Annie Sullivan was herself partially sighted and eventually blind.  She also had various mental health issues. In fact if she lived in modern day Canada there may not have been so much of a 'miracle worker' as she was suicidal at times. Most of her mental health issues probably stemmed from PTSD from her stay in the workhouse. It's true to say she was a really hard worker and achieved a lot with Helen Keller. After refusing to take another student for most of her life there was a mention that she wanted to take in a deafblind baby right at the end of her life when she was fully blind with TB. Unfortunately Helen and possibly others put a stop to it. Which is a shame as she achieved so much with Helen Keller she just needs help which is what Samuel Howe had plenty of bringing up Laura Bridgeman.
(To get a better idea of Annie Sullivan read "Beyond the miracle worker" and "Miss Spitfire" ).

5. Helen Keller was taught via a strict oral only approach
No it was more of a full tool box approach. Since she started off with signs before Annie got there. There's no evidence to show Annie Sullivan stopped her from signing. She just didn't use proper sign language herself so taught Helen Keller finger spelling and then tadoma but unlike tadoma of a future era the deafblind manual was used as well.
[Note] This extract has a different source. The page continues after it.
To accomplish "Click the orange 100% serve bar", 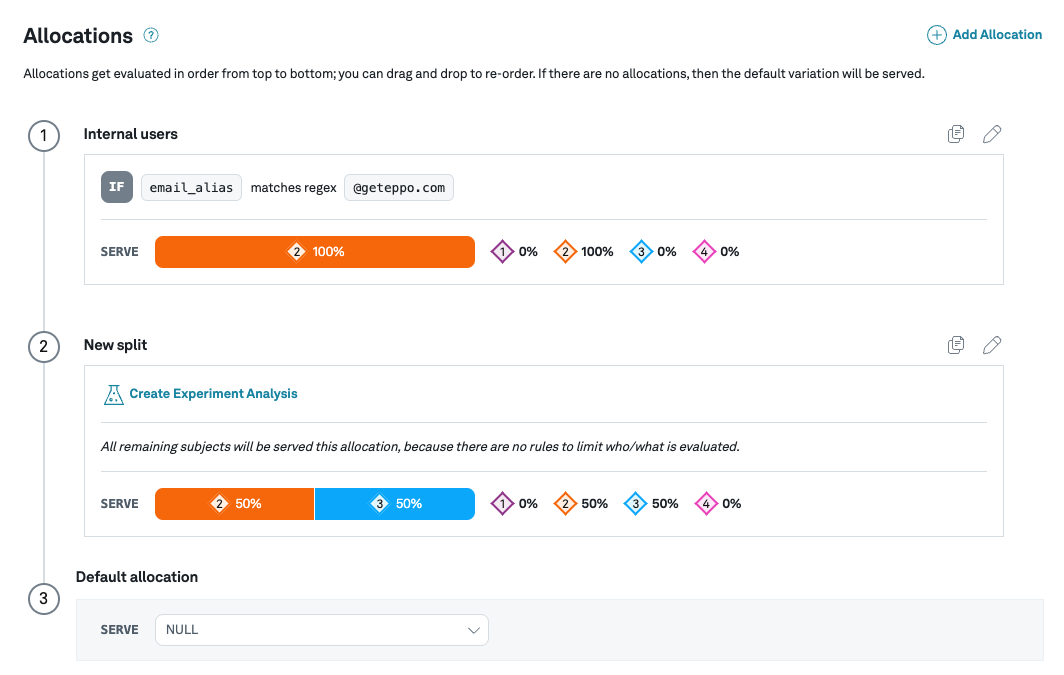I will (x=315, y=252).
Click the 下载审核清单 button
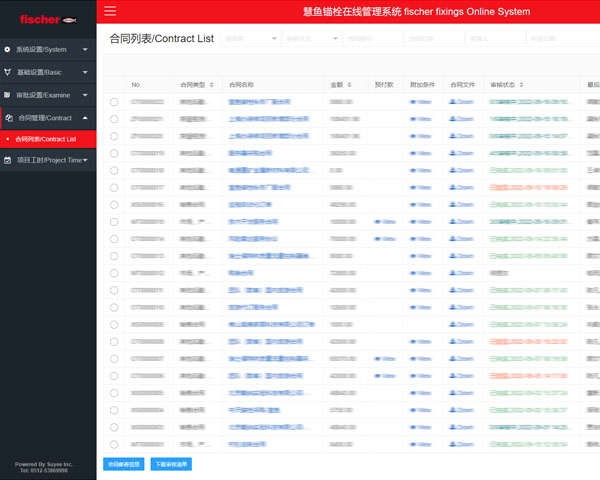600x480 pixels. 170,464
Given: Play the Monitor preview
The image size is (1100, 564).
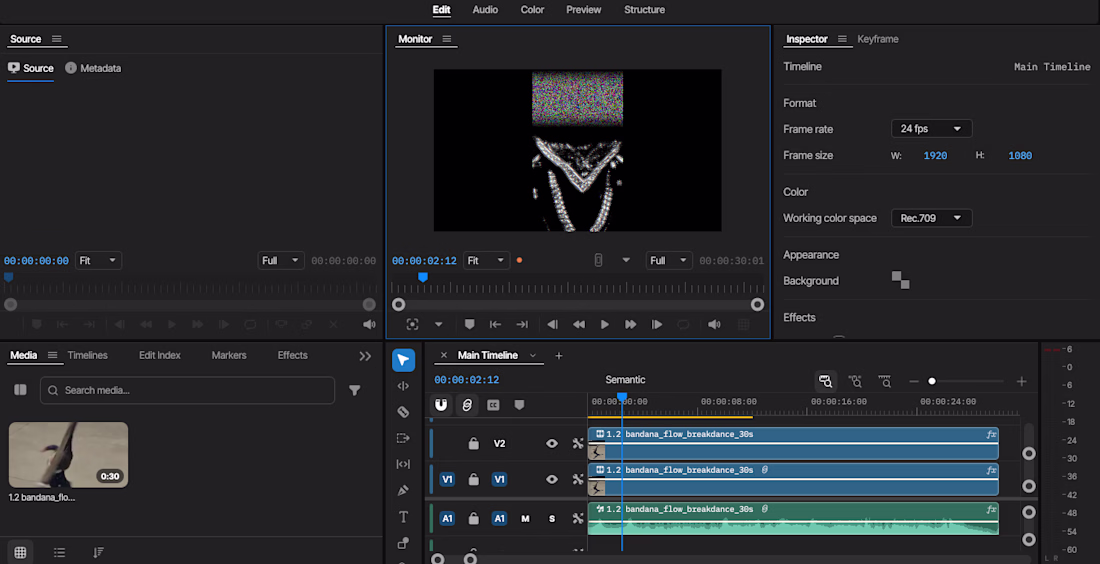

Despite having a reputation of being something of a spitfire Annie Sullivan had her reason for not wanting to offend Bell but she declined to speak in favour of oralism and chose a school with a soft oralist approach (more like the modern signed Assisted systems or cued speech then the strict no signing at all systems in use at the Clarke oral school that Bell recommended but Annie Sullivan turned down).

6.Helen Keller wasn't political
She was into socialism. As often happens when we get too political we have to face other people displeasure. Our activities are swept under the rug and people aren't so happy which is what happened when Helen Keller became a socialist. A relative even talked about wanting to bend Helen Keller over his knee and that was when she was an adult.

7. Helen Keller supported your modern day cause
I doubt it. I have read a claim that she was for abortion. It's very unlikely since the feminist of Helen Keller's day didn't. Neither was she for disabilities or black issues aside from the odd comment which she got into serious bother with her family over.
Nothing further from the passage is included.